While the price isn't an issue think, I will wait until after the next couple of generations to see what advances are made before purchasing one for myself.
It's always been an issue of what to make with low price, high volume parts. Plastic forks, spoons or sporks is an example. They are so cheap retail stores have to sell them 200 at a time. Now i am not saying this will be viable for our homes any time soon. But rather then mass producing items of no value why not mass produce 3D cartridge. The day will come when the market will only trade 3D priners, 3D ink, and energy :) it might be hundreds of years too early but it will come.
Rob, I think you have a point there. In the late 1980s we bought our first home computer. It cost us $4,500 with a dot matrix printer and 2400 baud modem. We had a 25% discount at the IBM store becuase we worked for a large company that purchased a lot from IBM. Considering that high end laptops are running $1K to $2K. This is well within the reach of lots of people. It might even become something that is used for school projects in some areas.
Beth, can you tell us what materials this machine uses but also what additive manufacturing process it requires? Whether the end result is a kid's toy or an aircraft component depends on both the process and the material. The two classes are quite different.
That's a great point about prototypes and products oftentimes needing to be made out of materials which can't be handled by 3D printers. This is where the whole notion of a commodity market for small production runs hits a major stumbling block, and I'm surprised it hasn't prompted more discussion. The reality is, for many products this takes 3D printing back to its original purpose, which was prototyping. The movement towards small production runs, which everyone is all excited about now, may be a niche -- albeit an extremely broad niche -- application.
I've been watching 3D printing mostly for creating quick models for product design. Finished products often need to be made out of materials not practical for 3D printers.
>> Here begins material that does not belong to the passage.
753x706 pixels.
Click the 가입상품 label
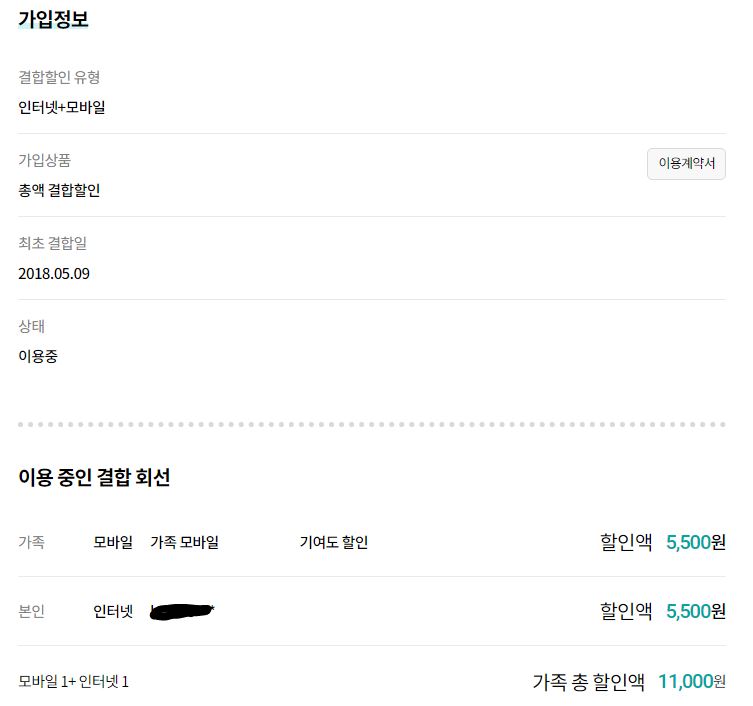click(x=45, y=160)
So, my question is, what type of plastics are handled by this printer? Thermal set, air cured, epoxy? It looks like a fun gadget for making Cracker Jacks box toys and Flash Gordon secret decoder rings. But what about thermally resistant parts? What about parts that can conduct electricity?
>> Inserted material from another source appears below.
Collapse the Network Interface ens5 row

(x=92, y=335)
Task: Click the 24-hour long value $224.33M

Think about some of the stories we've read here about poorly made consumer appliances whose hard to replace plastic parts broke after a year or so of ownership. Fridge door ice cube dispensers come to mind. Instead of strugging to epoxy the part back together one could, with the right 3D "ink" cartridge, recreate an improved part on demand.
Wow, that's an amazing price. Even the hardcore DIY hobbyists who have been using the $1099 MakerBot (http://store.makerbot.com/thing-o-matic-kit-mk7.html) will be tempted at the $1299 ready made package.
The good news is that these things will only get cheaper over time -- and more and more models will be easily downloadable from the web.
I think that's a great point, Chuck. With products like these easily within reach of kids with a curiousity and interest science and engineering, there's no telling how far they can go. Prices still need to come down, though, but it's a definite compelling start.
Truchard will be presented the award at the 2014 Golden Mousetrap Awards ceremony during the co-located events Pacific Design & Manufacturing, MD&M West, WestPack, PLASTEC West, Electronics West, ATX West, and AeroCon.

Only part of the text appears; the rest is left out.